Долгая речь девушки дала аббату время собраться с мыслями. Он понял, что в нынешнем своем состоянии не сможет избавиться от чар этой женщины, если не отошлет ее прочь.
– Ты так сильно удивила меня, – сказал он, – что я сейчас не способен дать ответ. Не настаивай, Матильда; оставь меня, мне нужно побыть одному.

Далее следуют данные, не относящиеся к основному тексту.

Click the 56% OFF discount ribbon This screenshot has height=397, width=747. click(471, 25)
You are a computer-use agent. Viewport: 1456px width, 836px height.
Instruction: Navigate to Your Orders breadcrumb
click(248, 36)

– Повинуюсь. Но обещай, что не заставишь меня покинуть аббатство немедленно.
– Матильда, подумай о последствиях! Наша разлука неминуема.
– Но не сегодня, отец! О, сжалься, не сегодня!
– Ты слишком настойчива; но я не могу противиться такой просьбе. Я позволю тебе остаться на некоторое время, чтобы как-то подготовить братьев к твоему уходу; даю тебе два дня, но на третий… – Тут он невольно вздохнул. – Помни, на третий день мы должны будем расстаться навсегда!
Она радостно схватила его руку и прижалась к ней губами.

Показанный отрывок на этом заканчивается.